*** BRANO SELEZIONATO

In migliaia sotto il fuoco di un conflitto invisibile

In migliaia sotto il fuoco di un conflitto invisibile

A Cabo Delgado, nel nord del Mozambico, è in aumento il numero di sfollati. Nel mese di febbraio, almeno 200.000 persone sono state costrette a fuggire a causa del conflitto e dei numerosi attacchi da parte di gruppi armati nei villaggi della regione, ricca di risorse.

Oggi, il nord del Mozambico è l’epicentro delle tensioni sociali ed economiche con conseguenze devastanti sulla popolazione.

Durante l’attacco dei ribelli del 28 maggio scorso, quattro membri del nosro staff stavano lavorando presso il centro salute di Macomia, poco prima che fosse saccheggiato e bruciato. Quel giorno, ventisette nostri operatori sono fuggiti insieme al resto della popolazione, schivando i proiettili vaganti mentre intorno a loro si intensificavano i combattimenti.

Nessun membro del personale è stato ucciso, ma il trauma che hanno subito è molto grande. Quando gli insorti hanno fatto il loro ingresso nel villaggio, le strade sono state bloccate e l’unico modo per scampare alla violenza era fuggire nella boscaglia.

La testimonianza di un operatore MSF

L’unico modo per fuggire era attraverso i cespugli sul retro dell’ospedale. Ho cominciato a correre quando ho sentito gli spari intorno a Macomia. L’intera città correva verso la boscaglia. Eravamo almeno un migliaio di persone – uomini, donne, anziani, bambini, malati – tutti in fuga dal suono degli spari. Sembrava la fine del mondo. La gente correva attraverso la fitta foresta – aree in cui nessun essere umano era mai stato prima. C’era una vegetazione selvaggia con molte spine.

La gente aveva sete e fame, ma non c’era acqua, solo pietre e colline. Le persone cercavano di fermarsi e riposare, ma gli elicotteri volavano molto bassi. La strada per Licangano non è stata facile: c’erano molte salite e discese. Anziani, malati e bambini non riuscivano a saltare gli ostacoli o a scalare le ripide scogliere.

Molti bambini si sono persi nel panico. Ho visto una donna con un bambino che cercava di scendere dalla collina. Non riusciva senza aiuto, così ha lasciato il suo bambino in cima, calandosi dalla sporgenza.

In quel momento, iniziarono a sparare pesanti colpi di arma di arma da fuoco nelle vicinanze. La donna gridava aiuto, supplicando che qualcuno le passasse il bambino. Nessuno poteva aiutarla. La gente correva terrorizzata”.

******
*** RIGHE DI DATI

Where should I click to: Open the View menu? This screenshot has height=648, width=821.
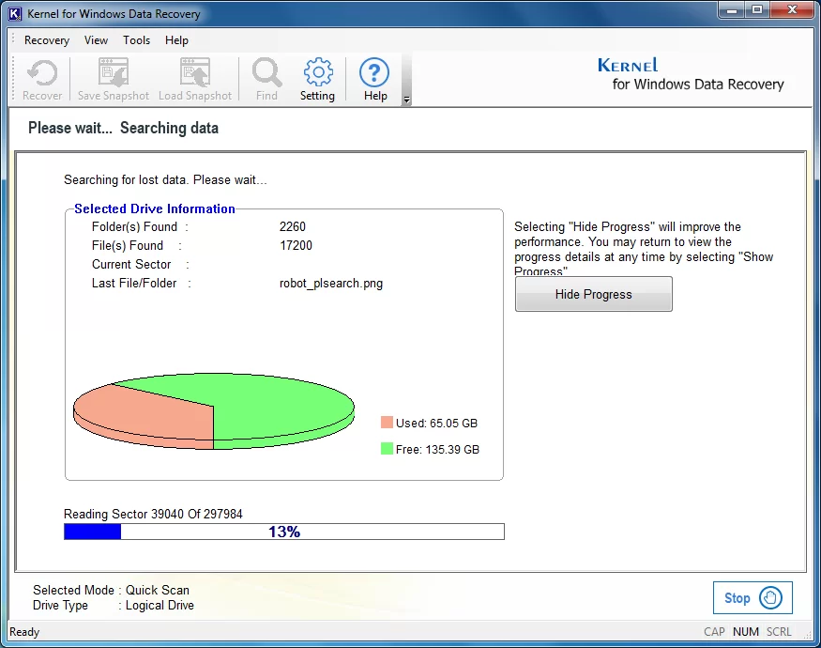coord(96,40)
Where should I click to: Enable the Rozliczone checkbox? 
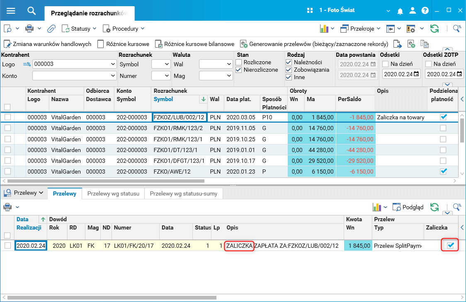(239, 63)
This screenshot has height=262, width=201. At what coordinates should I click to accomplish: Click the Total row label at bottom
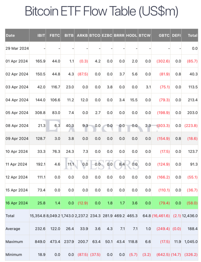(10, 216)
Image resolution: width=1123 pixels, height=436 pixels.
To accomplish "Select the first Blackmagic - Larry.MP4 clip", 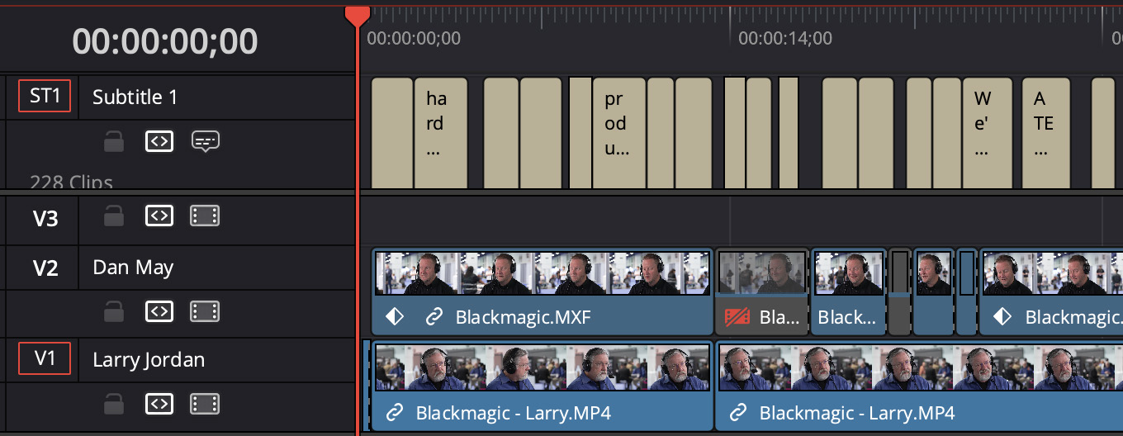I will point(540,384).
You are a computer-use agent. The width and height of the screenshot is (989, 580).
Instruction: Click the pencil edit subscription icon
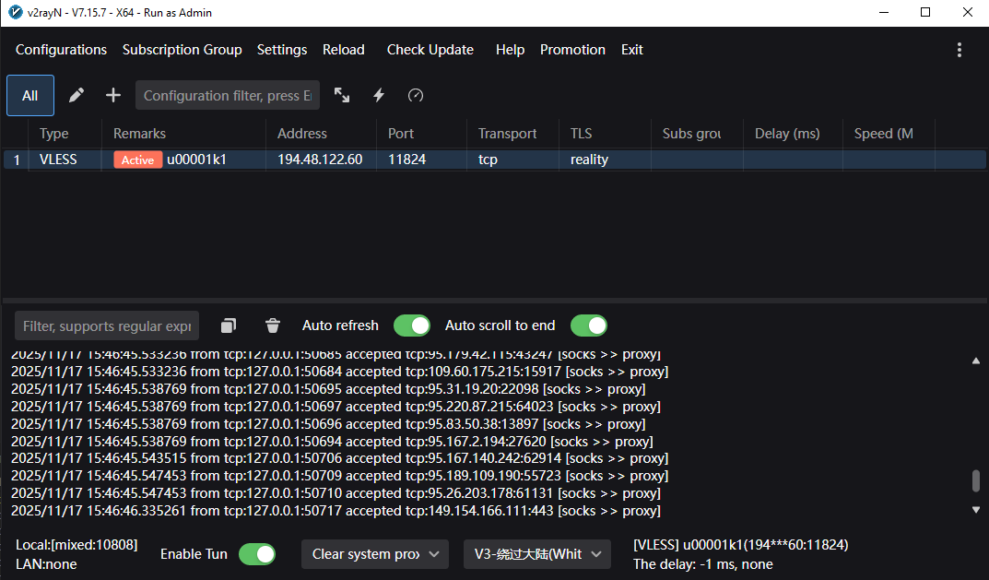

******

**VERIFICA LA COMPRENSIONE**
- a) Secondo il brano sul conflitto a Cabo Delgado, quante persone sono state costrette a fuggire nel mese di febbraio?
- b) Scrivi il seguito del brano sul conflitto a Cabo Delgado, riprendendo dopo la sua ultima frase.
Le righe riportate non servono per svolgere gli esercizi.

**ESERCIZI SVOLTI**
- a) Almeno 200.000 persone.

- b)
A seguito dell’attacco del 28 maggio, nessun rapporto ufficiale ha fornito il numero di vittime civili e dei feriti. Abbiamo ricevuto segnalazioni non verificate di almeno 15 morti, tra cui diversi bambini, alcuni dei quali morti di fame mentre, per giorni, si nascondevano nella boscaglia per sfuggire ai combattimenti.

Non abbiamo avuto accesso all’area immediatamente dopo l’attacco. Ad alcuni membri del nostro staff è stato permesso di tornare per esaminare i danni e iniziare a ridurre la propria presenza, a seguito della decisione di sospendere temporaneamente le operazioni a Macomia per via dei grandi rischi legati alla sicurezza.

Sospeso l’accesso alle cure

Dopo il passaggio del ciclone Kenneth nel Mozambico settentrionale nell’aprile 2019, abbiamo contribuito a ricostruire e rinnovare il Centro sanitario e il laboratorio medico di Macomia.

Durante l’attacco del 28 maggio, il laboratorio e il centro sanitario sono stati completamente distrutti. Il centro di salute di Macomia ha fornito servizi medici ad oltre 29.000 persone. Abbiamo fornito supporto con 27 operatori, tra cui infermieri, farmacisti, team di igiene, autisti, guardie e servizi igienico-sanitari.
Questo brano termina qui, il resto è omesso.